> **Set of tasks**
A. Reproduce the part of the Vulkan comparison excerpt that opens with the words containing "Next, let us" and closes with "devices in the chart below.".
B. Pick up the Vulkan comparison excerpt where it stops and write what comes next.
=== Document excerpt ===
This last blog post in the series presents some numbers we got from comparing our implementations for different graphics APIs.

Some Numbers

Before starting a new renderer implementation, it is usually difficult to say what effort it will require and what the pay-off in the end will be. Unfortunately, we cannot provide you with any direct help in that area. But at least, we can tell you how much we had to type and what benefits Vulkan brought us.

When we compare our different renderer implementations and count the lines of code for each implementation, we get the numbers shown in the chart below. Of course, this is only a very rough measure. Yet, it still makes sense in a way. Our implementations have feature-parity and it might give you a sense of how much effort you will have to invest. These numbers only cover the actual code specific to the graphics API; no generic code for culling, sorting, uniforms calculations, or anything like that.

If you compare the OpenGL/OpenGL ES implementation and the Vulkan implementation, you will see that Vulkan involves roughly 40% more typing - a fact that will most likely not come as a surprise to you. Vulkan is meant to be verbose and does a good job at making explicit whatever you want it to do. Instead of simply assuming something, it will have you specify what you actually want.

Next, let us take a look at the performance improvements we gained from using Vulkan. Vulkan is meant to have a lower overhead on the CPU side and that is what we are going to look at. What we are measuring here is only the time used for emitting our draw calls using OpenGL ES 3 and comparing that to Vulkan. We are looking at a specific scene where we come in at around 1,400 draw calls being emitted each frame. You can see the results for three different devices in the chart below.

In our use case, Vulkan is about three to four times faster at emitting draw calls. The differences vary a little across the different devices, ranging from 2.7 times faster on the Nexus 5X to 4.0 times faster on the Google Pixel XL. These results showed us that we could target the 5X as a low-spec device and theoretically ship it with 60 FPS support on the Pixel XL.
=== Data section ===
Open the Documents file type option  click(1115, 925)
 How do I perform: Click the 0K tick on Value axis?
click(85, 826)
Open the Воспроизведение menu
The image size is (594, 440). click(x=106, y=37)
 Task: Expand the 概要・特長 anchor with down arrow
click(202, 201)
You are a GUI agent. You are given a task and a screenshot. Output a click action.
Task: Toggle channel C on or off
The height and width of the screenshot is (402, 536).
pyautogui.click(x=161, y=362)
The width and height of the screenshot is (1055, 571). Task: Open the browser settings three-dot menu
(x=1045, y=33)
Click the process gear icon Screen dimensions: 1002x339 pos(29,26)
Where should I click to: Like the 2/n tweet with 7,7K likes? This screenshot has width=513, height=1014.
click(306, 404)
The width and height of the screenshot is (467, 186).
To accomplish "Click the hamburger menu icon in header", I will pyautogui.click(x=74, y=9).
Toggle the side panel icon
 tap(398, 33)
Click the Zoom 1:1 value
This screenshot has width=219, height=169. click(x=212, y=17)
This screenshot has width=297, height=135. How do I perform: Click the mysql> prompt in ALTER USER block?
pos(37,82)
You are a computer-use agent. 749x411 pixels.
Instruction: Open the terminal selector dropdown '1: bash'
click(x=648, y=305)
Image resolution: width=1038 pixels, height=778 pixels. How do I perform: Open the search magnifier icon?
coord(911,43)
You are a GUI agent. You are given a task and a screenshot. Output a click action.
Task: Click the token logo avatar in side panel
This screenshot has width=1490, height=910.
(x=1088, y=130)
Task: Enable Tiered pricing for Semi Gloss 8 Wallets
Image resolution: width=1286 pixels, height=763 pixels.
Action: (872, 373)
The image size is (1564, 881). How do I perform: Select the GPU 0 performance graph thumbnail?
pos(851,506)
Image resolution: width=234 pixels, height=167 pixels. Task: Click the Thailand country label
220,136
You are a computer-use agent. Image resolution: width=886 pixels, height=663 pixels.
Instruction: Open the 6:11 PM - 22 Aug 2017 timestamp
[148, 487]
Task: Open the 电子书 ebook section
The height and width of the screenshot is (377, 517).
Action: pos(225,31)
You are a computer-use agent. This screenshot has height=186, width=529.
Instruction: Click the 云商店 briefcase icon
===
> **Results for each task**
A.
Next, let us take a look at the performance improvements we gained from using Vulkan. Vulkan is meant to have a lower overhead on the CPU side and that is what we are going to look at. What we are measuring here is only the time used for emitting our draw calls using OpenGL ES 3 and comparing that to Vulkan. We are looking at a specific scene where we come in at around 1,400 draw calls being emitted each frame. You can see the results for three different devices in the chart below.

B.
Summary

When we set out on our Vulkan adventure, we knew we would have to use APIs and SDKs not many developers had used before. And while this sounded bad at first, it turned out to be not too much of a hindrance after all. Actually, the implementation of the renderer was rather straight-forward. The existing documentations and tutorials are very good. All in all, there are only a few things that you do not already know from other graphics APIs (DescriptorSets, for example). For obvious reasons, these may be difficult to get your head wrapped around. But even that turned out to be quite doable.

In the end, implementing Vulkan support took longer than we had anticipated, but this was mainly due to some oversights on our side ("bugs") as well as the range of different devices and GPU vendors we wanted to cover. A selection of rather young drivers did not help either to get things done more quickly.

We realized during our work on the Vulkan implementation that pretty much everyone is new to this. There are not many other engine/game developers who have already worked with Vulkan. The device makers are looking for developers who can report back with experience on working with the new API and their drivers. The ecosystem on the web is not that big and often you cannot find the specific piece of information you are looking for.

Despite the issues caused by its novelty, supporting Vulkan in your game or engine is certainly worth it. It does deliver on the promises of increased performance, portability and having a clean API. The support for Vulkan is steadily increasing. There are more and more devices being released that run Vulkan. Khronos is doing a great job pushing this new standard for graphics. If you can get the contact information of the right persons, the device makers are also very helpful. They are eager to get their hands on any game running Vulkan and providing support wherever possible.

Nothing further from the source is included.